GOAL — Please copy the lines from the one containing "This screenshot has width=1142, height=473." down through the one containing "pyautogui.click(x=235, y=106)", without changing anything.

PROVIDED DATA —
— start —

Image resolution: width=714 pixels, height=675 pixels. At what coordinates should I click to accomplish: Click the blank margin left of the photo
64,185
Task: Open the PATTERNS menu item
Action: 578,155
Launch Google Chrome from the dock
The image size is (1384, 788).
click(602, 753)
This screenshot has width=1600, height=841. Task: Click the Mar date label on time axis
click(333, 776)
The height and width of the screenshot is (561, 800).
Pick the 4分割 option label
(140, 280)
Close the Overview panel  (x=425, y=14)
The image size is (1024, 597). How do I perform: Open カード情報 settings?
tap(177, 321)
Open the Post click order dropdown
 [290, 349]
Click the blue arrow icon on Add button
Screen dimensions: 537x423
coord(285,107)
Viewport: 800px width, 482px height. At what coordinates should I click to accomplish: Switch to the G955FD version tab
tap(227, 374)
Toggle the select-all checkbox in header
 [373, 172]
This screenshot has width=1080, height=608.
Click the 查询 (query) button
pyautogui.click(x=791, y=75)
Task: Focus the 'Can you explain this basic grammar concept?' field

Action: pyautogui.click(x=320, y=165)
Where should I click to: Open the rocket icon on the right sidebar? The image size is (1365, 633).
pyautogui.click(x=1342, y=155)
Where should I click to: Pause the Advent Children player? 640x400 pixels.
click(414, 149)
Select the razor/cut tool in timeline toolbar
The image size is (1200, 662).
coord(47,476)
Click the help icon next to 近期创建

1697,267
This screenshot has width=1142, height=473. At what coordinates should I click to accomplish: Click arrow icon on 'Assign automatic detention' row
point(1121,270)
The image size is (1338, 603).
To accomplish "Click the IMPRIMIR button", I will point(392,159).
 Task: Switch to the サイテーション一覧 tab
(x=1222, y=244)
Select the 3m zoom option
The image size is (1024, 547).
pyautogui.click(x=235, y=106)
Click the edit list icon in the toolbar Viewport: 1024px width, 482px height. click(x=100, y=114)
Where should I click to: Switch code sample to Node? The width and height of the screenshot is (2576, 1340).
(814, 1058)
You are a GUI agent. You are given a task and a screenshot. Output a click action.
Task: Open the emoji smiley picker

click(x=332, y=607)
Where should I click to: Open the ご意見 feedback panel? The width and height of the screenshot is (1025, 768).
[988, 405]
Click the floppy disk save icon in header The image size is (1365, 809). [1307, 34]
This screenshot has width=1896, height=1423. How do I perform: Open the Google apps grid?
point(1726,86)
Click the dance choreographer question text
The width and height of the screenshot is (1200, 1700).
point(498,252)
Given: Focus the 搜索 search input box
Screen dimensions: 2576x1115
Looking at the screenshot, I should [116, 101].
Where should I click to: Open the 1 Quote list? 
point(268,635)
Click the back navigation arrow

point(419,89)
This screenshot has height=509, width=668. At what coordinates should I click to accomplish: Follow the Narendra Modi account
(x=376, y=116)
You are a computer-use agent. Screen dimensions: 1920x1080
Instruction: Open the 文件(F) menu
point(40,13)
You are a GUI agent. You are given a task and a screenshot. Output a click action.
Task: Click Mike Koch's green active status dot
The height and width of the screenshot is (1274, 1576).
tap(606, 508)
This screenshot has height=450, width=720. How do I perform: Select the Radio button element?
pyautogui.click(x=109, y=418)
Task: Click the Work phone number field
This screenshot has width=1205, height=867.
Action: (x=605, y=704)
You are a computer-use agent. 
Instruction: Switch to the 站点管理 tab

— end —

TASK SOLUTION —
This screenshot has width=1142, height=473. At what coordinates should I click to accomplish: Click arrow icon on 'Assign automatic detention' row
point(1121,270)
The image size is (1338, 603).
To accomplish "Click the IMPRIMIR button", I will point(392,159).
 Task: Switch to the サイテーション一覧 tab
(x=1222, y=244)
Select the 3m zoom option
The image size is (1024, 547).
pyautogui.click(x=235, y=106)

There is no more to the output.